START

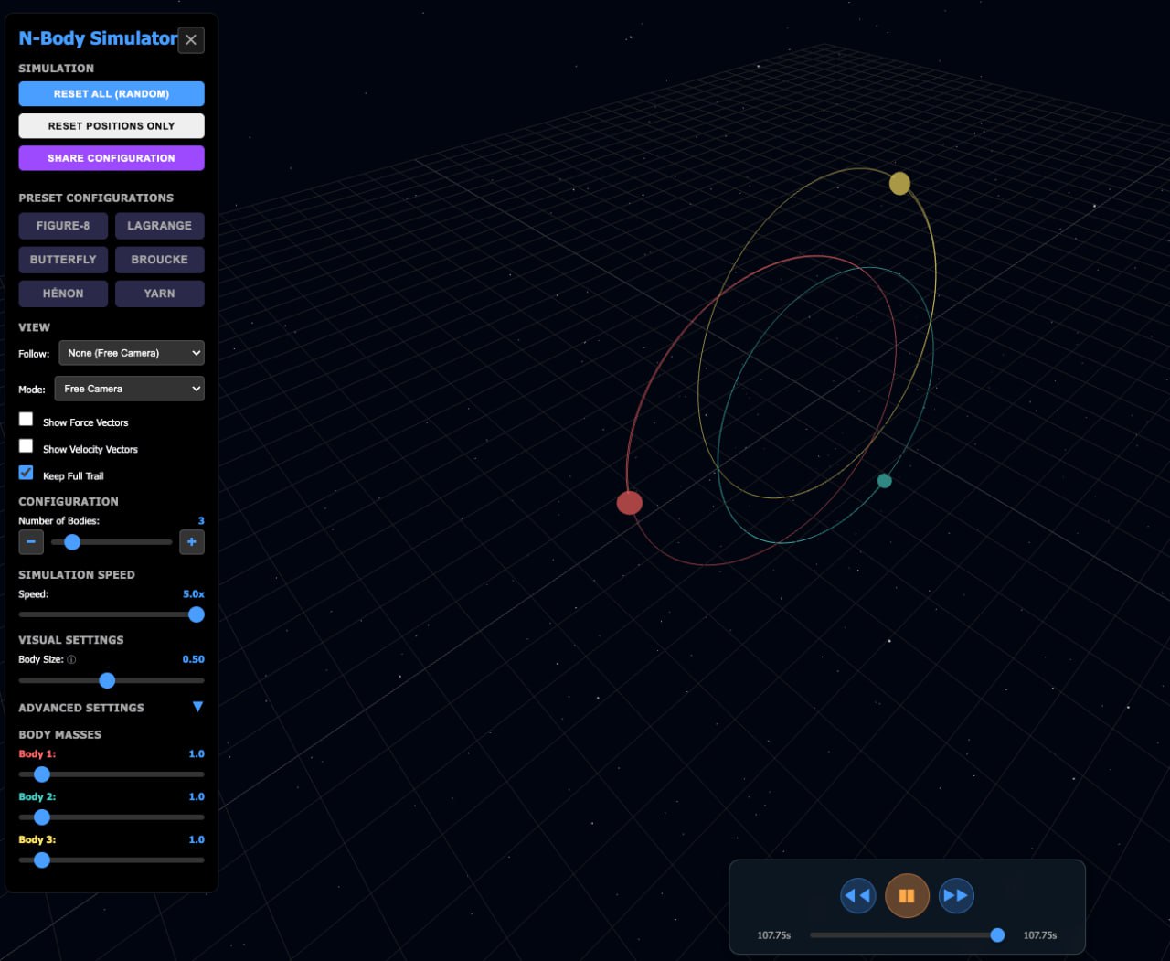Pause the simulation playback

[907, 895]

END
START

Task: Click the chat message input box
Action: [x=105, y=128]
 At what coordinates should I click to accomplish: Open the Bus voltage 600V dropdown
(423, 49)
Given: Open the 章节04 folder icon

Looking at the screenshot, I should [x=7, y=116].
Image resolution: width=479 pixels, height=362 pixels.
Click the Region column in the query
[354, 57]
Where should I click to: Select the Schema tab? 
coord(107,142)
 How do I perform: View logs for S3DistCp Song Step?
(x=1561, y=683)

END

### Given request
Extract each line of the items above that contains the word "should". Case matters.

### Answer to the problem
 At what coordinates should I click to accomplish: Open the Bus voltage 600V dropdown
Looking at the screenshot, I should [x=7, y=116].
Where should I click to: Select the Schema tab? 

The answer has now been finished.